Harbinger started digging and discovered that SkyTerra had done extensive testing years earlier. The tests revealed that sending data and voice signals over a network using SkyTerra’s frequencies in the manner planned would cause “overload” interference with receivers used by GPS.

The plaintiffs, however, chose to discontinue the suit and it was dismissed without prejudice in June 2019. Over the course of the year that followed, the complaint was updated and then filed again in June 2020. The current lawsuit includes new defendants Harbinger said it discovered as it investigated and more causes of action. There is also a bump up in the amount of money sought from nearly $4 billion in the original suit to more than $6 billion in the new complaint. As in 2017, Harbinger asked for a jury trial.

A hearing is now set for February 15 in the New York Supreme Court where the judge will consider motions to dismiss the case. With billions of dollars at stake and eyebrow-raising allegations, the case could garner attention for issues surrounding GPS — but what does it mean for the ongoing controversy between GPS users and Ligado?


The current Ligado/GPS controversy and the Harbinger vs. Apollo lawsuit share more than history. The lawsuit was cited in a filing to the FCC docket before the April 2020 decision and in a Petition for Reconsideration submitted to the FCC afterwards.  

That said, it is unclear what could emerge from the lawsuit that would impact the questions surrounding the 2020 Ligado decision. More than a decade has passed since LightSquared’s 2010 filing galvanized the GPS community over fears of widespread receiver overload.
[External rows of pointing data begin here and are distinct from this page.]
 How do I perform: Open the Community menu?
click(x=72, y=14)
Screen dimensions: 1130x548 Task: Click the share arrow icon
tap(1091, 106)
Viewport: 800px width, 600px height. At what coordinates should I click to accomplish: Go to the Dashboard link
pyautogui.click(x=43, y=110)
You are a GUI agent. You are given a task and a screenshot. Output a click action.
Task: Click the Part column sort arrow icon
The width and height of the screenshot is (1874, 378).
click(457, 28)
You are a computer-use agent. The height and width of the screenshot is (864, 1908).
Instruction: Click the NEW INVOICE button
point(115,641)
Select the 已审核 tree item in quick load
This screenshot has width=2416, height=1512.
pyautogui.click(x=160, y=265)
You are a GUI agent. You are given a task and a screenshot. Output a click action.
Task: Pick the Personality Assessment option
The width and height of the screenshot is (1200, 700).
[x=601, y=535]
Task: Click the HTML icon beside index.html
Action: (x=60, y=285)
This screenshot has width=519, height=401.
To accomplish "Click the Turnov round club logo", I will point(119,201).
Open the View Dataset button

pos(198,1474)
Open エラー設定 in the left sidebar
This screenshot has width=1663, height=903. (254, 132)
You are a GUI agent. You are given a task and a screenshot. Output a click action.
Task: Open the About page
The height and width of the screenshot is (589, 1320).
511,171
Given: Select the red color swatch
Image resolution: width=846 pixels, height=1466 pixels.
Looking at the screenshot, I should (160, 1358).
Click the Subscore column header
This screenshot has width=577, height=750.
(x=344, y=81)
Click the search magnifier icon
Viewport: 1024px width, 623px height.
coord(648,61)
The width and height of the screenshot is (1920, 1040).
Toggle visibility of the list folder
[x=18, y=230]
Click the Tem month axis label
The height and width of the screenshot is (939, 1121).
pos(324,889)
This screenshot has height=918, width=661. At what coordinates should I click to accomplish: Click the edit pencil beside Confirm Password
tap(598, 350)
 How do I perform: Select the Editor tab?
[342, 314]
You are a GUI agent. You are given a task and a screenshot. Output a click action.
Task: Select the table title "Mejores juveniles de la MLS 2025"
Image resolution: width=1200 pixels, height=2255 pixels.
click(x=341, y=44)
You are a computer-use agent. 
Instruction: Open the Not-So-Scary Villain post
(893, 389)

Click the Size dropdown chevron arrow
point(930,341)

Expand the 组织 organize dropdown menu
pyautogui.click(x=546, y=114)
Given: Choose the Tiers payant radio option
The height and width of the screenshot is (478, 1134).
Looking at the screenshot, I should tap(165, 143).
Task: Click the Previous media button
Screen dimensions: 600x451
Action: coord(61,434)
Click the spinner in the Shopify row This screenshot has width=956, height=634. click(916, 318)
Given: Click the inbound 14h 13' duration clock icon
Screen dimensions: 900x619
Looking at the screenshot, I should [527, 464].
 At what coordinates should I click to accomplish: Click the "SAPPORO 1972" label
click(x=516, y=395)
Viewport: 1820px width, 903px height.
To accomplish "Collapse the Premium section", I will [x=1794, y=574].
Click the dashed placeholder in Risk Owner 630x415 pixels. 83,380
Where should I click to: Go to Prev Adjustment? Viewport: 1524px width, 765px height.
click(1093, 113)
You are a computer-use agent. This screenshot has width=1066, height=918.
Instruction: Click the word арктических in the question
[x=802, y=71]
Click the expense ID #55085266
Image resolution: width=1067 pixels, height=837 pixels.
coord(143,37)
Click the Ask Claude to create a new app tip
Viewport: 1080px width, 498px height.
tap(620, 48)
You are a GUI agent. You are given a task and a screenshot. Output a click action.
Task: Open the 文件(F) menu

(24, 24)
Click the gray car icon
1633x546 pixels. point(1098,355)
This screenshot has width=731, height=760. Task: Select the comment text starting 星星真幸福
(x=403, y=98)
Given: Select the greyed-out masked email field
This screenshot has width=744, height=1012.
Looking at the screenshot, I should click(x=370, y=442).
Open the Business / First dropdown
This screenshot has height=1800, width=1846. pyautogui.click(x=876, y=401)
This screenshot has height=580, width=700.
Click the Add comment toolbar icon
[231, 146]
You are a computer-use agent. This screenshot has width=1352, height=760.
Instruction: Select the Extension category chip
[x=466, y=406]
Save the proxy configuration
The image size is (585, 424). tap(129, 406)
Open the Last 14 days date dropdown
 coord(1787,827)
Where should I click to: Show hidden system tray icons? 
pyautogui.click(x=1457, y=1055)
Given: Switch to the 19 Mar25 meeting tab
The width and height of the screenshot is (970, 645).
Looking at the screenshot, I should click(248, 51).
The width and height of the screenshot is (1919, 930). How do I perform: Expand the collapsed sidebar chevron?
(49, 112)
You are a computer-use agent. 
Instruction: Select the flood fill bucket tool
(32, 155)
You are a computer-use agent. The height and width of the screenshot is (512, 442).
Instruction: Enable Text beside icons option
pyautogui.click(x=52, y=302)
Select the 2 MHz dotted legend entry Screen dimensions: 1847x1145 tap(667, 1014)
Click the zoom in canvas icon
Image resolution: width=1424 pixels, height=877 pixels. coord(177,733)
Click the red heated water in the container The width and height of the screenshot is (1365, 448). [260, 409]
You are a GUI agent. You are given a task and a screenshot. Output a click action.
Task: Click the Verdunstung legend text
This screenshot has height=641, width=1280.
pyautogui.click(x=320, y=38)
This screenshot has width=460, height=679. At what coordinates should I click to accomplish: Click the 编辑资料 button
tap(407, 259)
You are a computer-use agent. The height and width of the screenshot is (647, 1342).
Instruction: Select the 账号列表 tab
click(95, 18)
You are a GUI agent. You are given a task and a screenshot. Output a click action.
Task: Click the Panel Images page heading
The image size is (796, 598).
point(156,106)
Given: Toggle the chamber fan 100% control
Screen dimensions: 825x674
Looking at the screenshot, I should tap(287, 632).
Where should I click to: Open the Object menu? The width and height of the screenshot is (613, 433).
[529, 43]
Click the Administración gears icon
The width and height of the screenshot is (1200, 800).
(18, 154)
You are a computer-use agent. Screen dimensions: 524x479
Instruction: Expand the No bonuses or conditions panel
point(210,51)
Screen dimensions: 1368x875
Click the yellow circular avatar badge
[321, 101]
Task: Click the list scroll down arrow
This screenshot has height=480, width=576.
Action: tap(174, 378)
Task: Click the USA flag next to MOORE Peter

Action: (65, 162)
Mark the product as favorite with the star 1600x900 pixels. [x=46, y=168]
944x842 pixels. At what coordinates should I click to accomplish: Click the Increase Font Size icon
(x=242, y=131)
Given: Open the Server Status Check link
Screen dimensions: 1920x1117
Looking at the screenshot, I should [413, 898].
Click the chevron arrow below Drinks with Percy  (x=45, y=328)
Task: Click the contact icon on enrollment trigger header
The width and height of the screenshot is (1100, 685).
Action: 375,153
The network that LightSquared initially proposed is also different from what Ligado is now seeking to build.

Those who spoke with Navigation Outlook about the Harbinger case agreed that the FCC was unlikely to see the ongoing legal action as a reason to change its mind about its Ligado decision

Ligado Networks declined to comment for this story.

Receiver technology has also changed, noted Tim Farrar of TMF Associates, an expert on satellite communications.

The lawsuit goes to the heart of the interference issue as it stood 15 years ago, Farrar told Navigation Outlook. “I don't think it's the same set of devices out there today as it was 15 years ago,” he said. “So, I think that this is not necessarily going to sway the FCC or anyone else one way or another.”

While new GPS receivers might be better equipped to deal with interference, concerns remain about the vulnerability of older receivers that are already installed — and that might be where the case of Harbinger vs. Apollo has an impact.

There are millions of imbedded GPS receivers, said a GPS expert, who spoke on background to be able to discuss the matter. Some of those receivers may be integrated into critical infrastructure and many don’t get updated frequently like cell phones do, the expert said.

There is bipartisan support in both houses for the RETAIN GPS and Satellite Communications Act of 2021, which would require Ligado to bear all the costs of interference, not just the cost of interference to federal government receivers as mandated by the FCC. Any increased interest in protecting GPS receivers sparked by the lawsuit could further strengthen support for the bill.

“I think to the degree that those issues boil up again,” said the expert, “I would imagine that policy makers — they'll sign on to the RETAIN Act and beyond.”